**Task directions:** Below are entries with pictures among them; reproduce exactly, and only, the lines from the one containing "Task: Open the MALO" down to the one containing "The height and", without the pictures.

**Exercise input:**
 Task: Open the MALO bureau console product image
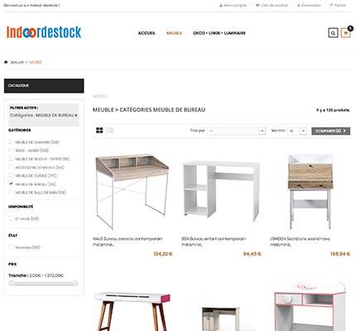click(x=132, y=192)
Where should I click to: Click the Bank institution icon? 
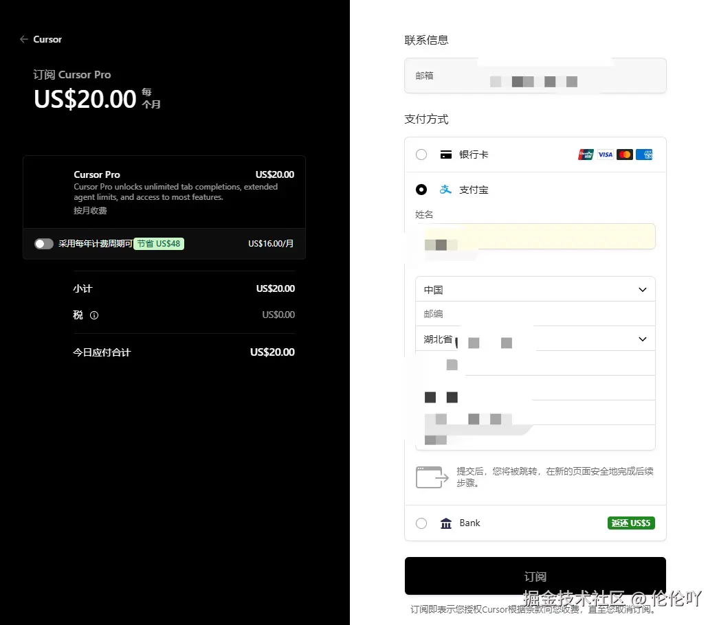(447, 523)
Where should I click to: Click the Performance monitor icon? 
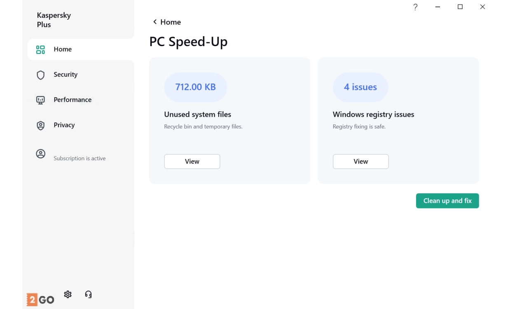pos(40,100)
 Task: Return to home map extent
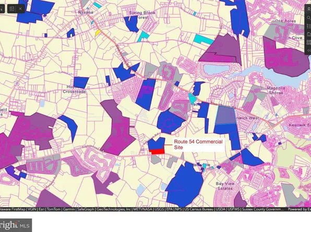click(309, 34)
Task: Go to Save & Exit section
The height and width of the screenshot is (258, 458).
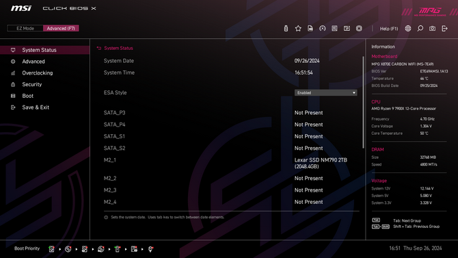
==
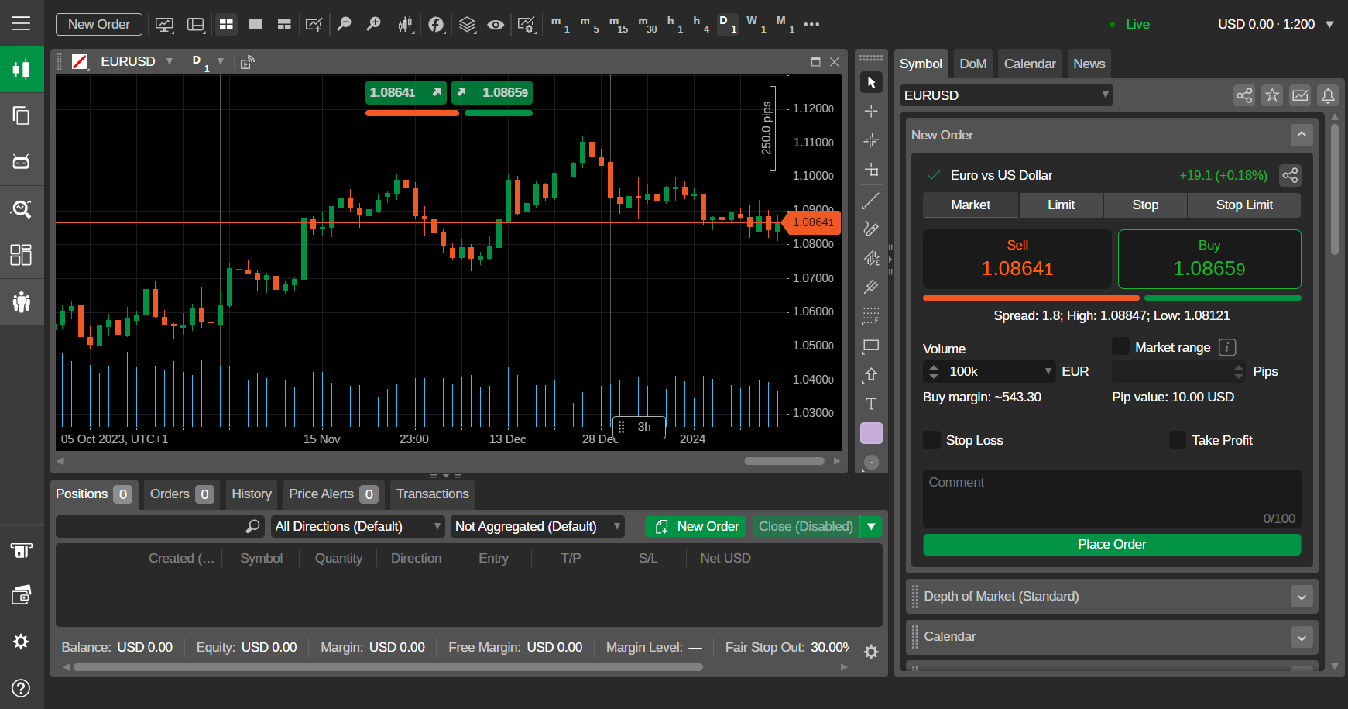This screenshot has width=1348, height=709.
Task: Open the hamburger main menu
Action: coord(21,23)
--
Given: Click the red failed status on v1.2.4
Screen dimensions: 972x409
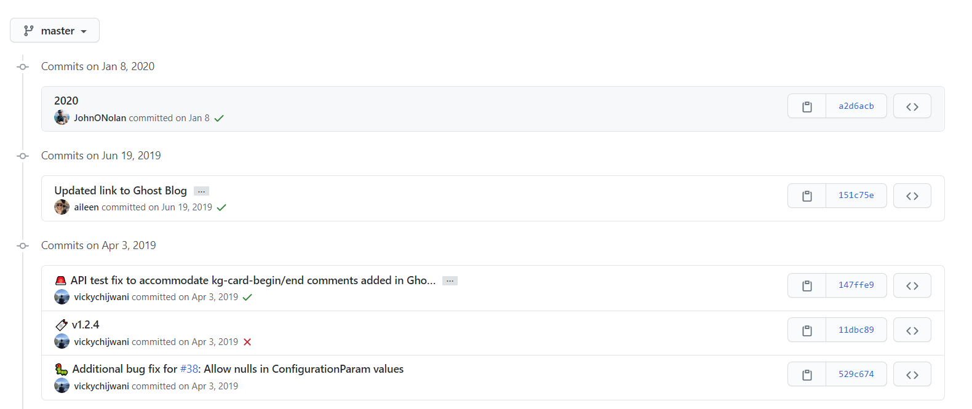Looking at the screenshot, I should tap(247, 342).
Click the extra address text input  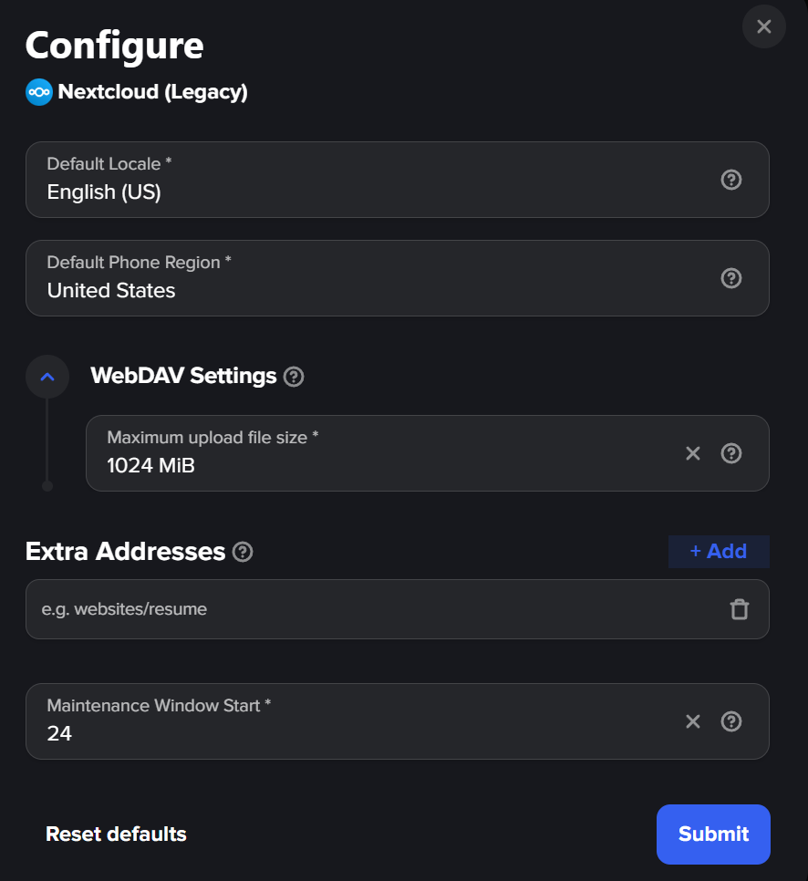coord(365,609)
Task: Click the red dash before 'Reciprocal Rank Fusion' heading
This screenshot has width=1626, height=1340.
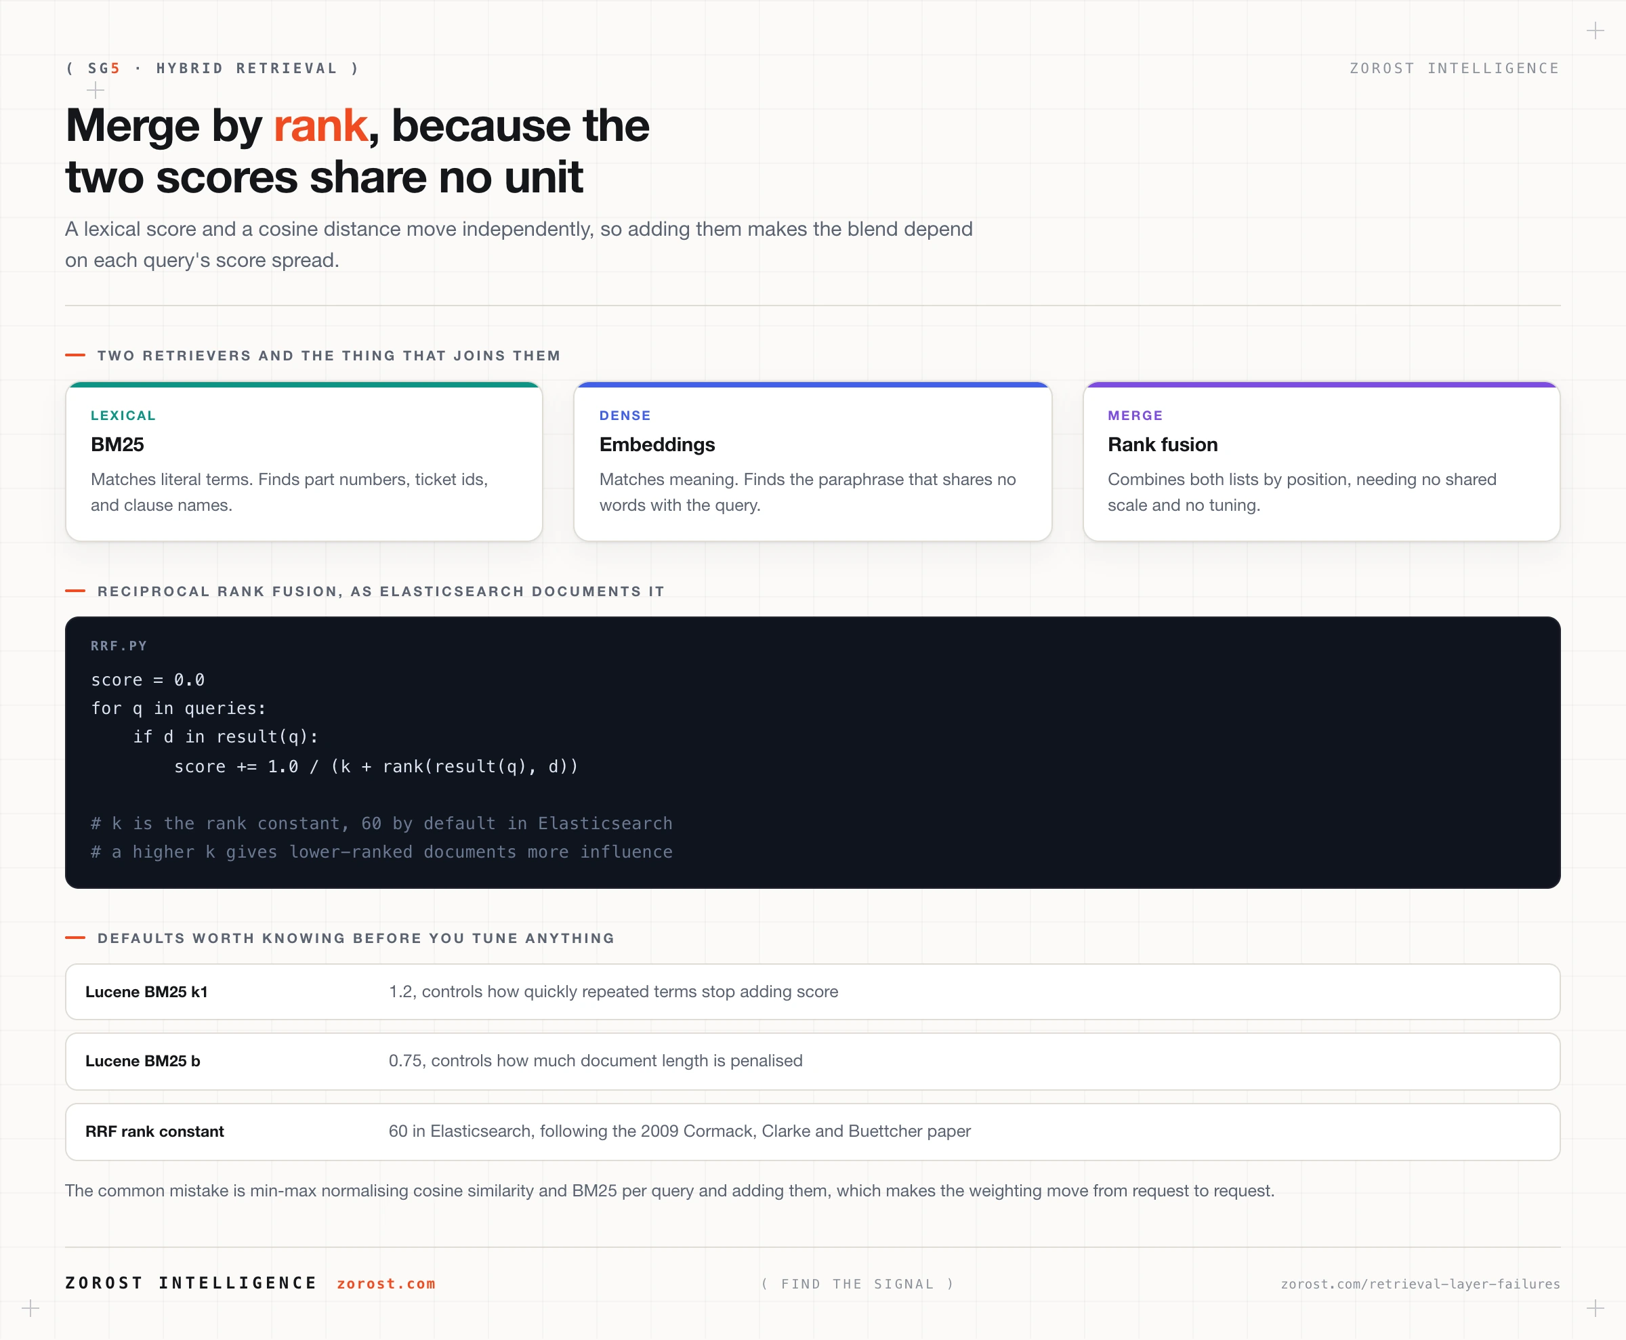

**Expected answer:**
 Task: Open the MALO bureau console product image
click(x=132, y=192)
Where should I click to: Click the Bank institution icon? 
(447, 523)
Where should I click to: Click the Performance monitor icon? 
pos(40,100)
 Task: Return to home map extent
click(309, 34)
Task: Go to Save & Exit section
The height and width of the screenshot is (258, 458).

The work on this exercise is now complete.